[TASK OBJECTIVE]
Report every line of the records below that contains the word "preview".

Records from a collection
Content starts
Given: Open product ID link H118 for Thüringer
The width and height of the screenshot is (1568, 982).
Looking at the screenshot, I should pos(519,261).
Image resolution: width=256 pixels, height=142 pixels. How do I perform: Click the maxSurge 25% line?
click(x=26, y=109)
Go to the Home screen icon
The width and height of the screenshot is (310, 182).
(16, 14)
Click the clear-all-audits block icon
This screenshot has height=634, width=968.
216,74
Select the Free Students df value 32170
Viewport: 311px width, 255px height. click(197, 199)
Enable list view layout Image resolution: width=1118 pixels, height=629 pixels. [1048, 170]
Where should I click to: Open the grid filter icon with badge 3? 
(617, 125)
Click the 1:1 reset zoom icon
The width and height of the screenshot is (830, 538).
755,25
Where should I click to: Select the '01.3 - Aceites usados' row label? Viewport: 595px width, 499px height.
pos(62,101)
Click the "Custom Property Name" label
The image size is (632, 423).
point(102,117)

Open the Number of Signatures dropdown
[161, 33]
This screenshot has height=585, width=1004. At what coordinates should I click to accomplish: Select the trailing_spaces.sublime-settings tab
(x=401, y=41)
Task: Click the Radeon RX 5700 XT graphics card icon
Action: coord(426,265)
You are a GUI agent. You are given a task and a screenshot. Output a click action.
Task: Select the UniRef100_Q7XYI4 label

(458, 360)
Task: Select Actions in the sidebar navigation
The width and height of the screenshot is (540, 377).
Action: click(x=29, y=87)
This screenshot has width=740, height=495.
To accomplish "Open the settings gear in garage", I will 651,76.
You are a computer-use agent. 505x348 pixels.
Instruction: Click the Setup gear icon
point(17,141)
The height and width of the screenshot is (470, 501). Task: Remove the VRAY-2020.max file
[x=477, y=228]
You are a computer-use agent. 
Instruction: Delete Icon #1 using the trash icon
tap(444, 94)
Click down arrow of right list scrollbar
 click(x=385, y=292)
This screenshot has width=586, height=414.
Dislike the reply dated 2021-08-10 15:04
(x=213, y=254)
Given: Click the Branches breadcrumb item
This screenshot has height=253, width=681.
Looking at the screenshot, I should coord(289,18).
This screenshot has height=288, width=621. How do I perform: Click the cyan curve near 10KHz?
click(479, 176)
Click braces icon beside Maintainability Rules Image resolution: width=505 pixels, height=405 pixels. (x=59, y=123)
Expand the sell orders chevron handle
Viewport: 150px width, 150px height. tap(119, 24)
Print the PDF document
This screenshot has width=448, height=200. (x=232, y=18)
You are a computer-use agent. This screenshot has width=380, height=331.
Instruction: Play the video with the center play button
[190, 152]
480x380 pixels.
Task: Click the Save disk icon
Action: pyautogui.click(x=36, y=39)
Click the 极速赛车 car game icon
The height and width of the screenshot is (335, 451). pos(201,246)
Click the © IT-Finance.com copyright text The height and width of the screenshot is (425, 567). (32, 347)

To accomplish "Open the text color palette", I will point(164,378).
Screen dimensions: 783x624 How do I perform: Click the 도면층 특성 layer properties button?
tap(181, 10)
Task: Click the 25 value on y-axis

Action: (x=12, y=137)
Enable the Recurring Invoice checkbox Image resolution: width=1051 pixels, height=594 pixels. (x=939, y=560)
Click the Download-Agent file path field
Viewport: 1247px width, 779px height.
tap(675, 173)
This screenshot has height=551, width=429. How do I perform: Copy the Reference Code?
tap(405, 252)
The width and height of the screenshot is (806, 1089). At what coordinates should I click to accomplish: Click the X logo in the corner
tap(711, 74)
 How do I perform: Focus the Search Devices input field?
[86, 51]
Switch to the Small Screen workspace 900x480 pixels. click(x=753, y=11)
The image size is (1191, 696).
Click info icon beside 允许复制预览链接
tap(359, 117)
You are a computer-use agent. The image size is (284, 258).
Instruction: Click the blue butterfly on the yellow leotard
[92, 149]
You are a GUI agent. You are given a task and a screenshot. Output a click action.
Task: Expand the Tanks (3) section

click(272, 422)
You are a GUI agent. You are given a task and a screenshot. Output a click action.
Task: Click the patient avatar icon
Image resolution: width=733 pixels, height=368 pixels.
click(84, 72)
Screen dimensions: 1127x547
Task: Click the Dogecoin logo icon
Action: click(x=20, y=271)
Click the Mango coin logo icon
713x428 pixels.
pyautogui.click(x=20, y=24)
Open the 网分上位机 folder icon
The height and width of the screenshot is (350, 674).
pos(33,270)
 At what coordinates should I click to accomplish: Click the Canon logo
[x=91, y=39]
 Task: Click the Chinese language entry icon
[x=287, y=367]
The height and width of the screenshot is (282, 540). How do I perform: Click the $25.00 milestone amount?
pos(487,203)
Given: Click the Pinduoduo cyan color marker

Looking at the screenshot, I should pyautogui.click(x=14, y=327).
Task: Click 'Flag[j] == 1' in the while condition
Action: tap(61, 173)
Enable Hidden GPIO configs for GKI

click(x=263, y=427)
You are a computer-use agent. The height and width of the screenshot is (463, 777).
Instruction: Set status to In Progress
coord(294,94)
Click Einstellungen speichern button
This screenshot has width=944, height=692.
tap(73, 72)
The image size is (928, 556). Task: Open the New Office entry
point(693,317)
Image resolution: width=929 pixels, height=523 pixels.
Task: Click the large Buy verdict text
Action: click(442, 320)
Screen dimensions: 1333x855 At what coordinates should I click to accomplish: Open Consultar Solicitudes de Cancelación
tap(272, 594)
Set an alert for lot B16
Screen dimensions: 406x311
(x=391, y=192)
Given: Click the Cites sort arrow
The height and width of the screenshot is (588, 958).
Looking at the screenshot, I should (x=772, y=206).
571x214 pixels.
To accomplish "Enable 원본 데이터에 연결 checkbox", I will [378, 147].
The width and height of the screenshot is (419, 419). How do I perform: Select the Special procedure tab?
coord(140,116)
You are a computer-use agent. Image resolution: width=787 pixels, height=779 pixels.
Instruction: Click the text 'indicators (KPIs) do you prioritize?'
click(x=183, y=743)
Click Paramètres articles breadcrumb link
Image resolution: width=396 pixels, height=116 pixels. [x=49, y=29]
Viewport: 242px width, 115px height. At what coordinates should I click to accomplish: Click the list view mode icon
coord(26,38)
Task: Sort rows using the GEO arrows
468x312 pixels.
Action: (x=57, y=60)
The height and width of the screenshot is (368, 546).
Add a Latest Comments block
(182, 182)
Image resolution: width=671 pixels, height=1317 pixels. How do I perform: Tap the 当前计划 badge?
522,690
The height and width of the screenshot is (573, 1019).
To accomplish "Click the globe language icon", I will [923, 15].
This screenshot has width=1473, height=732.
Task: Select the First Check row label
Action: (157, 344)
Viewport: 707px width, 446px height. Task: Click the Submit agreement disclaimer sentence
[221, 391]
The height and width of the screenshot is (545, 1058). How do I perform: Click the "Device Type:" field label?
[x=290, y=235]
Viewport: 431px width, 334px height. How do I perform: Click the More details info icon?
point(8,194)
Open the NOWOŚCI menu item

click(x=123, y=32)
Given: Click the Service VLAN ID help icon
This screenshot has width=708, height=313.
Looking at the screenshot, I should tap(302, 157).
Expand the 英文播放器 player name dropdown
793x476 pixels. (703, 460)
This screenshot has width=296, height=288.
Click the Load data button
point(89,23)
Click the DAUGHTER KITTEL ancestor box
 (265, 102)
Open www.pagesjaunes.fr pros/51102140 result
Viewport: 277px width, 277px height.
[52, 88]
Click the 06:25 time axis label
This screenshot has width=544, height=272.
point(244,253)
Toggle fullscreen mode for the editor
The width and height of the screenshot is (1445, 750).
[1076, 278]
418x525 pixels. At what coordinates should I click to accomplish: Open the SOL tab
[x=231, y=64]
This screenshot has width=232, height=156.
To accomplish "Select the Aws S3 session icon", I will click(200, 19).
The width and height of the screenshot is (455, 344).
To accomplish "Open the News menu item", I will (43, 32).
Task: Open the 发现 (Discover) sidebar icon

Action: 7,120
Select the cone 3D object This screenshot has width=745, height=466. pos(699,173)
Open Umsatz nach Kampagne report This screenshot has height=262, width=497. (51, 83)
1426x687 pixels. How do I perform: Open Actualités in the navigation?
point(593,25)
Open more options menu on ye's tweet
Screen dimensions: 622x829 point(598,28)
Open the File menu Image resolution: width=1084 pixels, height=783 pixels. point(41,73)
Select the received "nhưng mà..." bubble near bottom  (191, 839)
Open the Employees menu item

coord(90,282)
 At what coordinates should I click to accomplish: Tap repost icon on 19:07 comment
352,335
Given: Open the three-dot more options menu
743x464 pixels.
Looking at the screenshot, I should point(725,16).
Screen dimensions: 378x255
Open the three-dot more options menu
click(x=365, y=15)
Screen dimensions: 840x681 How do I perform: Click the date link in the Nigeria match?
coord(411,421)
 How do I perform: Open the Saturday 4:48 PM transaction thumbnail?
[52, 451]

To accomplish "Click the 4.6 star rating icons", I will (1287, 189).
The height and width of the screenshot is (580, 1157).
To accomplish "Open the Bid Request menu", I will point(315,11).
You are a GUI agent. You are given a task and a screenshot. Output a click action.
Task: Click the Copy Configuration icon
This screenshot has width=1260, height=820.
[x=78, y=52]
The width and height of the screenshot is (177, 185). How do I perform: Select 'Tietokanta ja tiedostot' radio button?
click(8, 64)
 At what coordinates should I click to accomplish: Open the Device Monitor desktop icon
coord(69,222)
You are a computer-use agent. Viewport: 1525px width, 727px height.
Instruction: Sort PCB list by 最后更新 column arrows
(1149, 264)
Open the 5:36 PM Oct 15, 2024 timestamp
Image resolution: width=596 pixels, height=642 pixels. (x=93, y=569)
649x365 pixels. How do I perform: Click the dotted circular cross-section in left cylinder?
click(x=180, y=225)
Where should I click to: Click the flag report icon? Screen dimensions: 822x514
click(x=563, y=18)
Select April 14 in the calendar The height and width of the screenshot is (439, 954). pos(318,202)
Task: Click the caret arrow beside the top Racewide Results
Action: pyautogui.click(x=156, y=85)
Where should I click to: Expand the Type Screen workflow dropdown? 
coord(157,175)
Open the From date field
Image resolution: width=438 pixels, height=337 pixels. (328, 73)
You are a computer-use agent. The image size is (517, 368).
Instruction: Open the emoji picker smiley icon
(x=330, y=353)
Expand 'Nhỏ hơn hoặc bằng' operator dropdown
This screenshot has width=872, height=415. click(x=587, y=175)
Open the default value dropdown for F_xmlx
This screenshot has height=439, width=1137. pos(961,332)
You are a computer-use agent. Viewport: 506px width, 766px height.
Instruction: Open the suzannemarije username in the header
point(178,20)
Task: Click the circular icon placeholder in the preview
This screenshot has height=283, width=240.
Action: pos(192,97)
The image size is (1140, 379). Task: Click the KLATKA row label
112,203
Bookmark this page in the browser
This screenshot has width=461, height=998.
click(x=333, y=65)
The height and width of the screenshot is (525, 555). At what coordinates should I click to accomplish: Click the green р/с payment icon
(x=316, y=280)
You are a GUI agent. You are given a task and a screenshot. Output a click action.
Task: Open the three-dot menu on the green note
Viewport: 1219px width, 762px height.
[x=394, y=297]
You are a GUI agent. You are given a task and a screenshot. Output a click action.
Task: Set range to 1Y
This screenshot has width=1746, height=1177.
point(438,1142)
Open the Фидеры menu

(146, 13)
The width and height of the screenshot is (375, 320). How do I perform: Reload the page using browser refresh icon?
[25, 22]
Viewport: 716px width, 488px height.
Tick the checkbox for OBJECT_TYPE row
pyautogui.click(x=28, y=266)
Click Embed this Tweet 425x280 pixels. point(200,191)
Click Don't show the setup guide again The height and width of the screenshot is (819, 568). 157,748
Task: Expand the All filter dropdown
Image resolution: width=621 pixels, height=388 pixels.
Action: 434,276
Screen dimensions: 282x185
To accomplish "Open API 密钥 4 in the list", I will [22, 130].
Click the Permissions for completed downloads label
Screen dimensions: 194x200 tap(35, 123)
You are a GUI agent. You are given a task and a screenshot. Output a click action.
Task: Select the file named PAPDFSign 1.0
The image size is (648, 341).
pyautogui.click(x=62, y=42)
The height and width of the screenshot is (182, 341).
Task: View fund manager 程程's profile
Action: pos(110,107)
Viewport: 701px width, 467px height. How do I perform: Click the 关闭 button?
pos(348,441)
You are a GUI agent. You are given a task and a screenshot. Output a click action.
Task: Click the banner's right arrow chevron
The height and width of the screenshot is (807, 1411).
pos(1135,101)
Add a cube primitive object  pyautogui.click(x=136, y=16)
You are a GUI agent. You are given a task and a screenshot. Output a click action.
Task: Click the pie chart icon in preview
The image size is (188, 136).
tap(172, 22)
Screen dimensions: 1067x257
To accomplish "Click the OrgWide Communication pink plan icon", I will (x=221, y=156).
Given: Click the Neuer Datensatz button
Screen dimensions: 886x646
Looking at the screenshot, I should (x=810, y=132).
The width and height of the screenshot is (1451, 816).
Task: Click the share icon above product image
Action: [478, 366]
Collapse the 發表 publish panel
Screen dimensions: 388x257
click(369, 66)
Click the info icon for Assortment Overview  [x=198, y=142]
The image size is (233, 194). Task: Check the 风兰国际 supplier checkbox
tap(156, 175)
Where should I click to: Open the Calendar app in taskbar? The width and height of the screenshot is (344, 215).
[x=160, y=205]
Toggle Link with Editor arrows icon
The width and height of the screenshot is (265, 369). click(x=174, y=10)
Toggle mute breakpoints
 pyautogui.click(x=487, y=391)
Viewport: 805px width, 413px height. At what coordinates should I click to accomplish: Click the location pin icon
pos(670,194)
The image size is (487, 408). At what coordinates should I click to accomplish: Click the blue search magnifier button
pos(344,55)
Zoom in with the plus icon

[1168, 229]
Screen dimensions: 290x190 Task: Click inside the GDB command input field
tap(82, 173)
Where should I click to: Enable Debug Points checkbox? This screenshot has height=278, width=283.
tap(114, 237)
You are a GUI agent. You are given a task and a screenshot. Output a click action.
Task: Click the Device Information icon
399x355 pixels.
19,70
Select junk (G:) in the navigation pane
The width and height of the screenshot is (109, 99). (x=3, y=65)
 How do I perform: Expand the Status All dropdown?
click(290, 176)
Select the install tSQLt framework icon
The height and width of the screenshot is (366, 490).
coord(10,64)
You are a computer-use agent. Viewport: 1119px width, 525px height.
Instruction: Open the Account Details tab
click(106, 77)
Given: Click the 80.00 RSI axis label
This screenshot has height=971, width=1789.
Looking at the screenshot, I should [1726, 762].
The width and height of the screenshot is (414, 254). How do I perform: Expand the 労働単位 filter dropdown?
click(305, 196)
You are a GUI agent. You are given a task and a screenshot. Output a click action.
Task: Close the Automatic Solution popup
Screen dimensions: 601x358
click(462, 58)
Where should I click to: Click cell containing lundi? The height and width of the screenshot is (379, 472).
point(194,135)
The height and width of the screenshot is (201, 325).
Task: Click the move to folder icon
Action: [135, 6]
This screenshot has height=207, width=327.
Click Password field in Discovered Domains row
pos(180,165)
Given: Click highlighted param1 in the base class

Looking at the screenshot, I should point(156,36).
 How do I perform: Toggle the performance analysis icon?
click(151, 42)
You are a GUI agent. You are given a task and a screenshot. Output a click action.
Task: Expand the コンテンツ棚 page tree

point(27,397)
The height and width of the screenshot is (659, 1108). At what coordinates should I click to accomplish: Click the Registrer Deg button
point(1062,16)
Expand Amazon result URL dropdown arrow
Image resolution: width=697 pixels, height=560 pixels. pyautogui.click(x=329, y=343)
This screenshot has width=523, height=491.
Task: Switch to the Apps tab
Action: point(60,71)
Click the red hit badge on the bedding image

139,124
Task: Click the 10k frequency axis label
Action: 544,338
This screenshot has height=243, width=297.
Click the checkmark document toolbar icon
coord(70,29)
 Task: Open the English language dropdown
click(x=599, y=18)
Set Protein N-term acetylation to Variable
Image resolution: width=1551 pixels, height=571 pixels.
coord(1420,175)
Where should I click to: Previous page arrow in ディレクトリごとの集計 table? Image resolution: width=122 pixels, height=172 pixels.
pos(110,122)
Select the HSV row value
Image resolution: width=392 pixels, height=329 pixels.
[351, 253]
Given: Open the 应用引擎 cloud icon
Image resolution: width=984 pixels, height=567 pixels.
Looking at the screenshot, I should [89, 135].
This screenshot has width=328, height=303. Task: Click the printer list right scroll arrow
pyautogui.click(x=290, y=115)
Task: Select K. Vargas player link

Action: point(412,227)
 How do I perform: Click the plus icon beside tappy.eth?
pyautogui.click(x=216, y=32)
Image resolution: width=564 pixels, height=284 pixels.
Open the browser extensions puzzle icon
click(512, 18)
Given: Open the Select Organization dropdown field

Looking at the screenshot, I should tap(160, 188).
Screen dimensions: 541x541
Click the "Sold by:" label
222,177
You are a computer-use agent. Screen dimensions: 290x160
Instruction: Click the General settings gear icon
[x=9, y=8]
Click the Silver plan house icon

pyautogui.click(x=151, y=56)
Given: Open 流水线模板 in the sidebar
Content ends
[EXPECTED ANSWER]
Task: Click the circular icon placeholder in the preview
Task: Click the pie chart icon in preview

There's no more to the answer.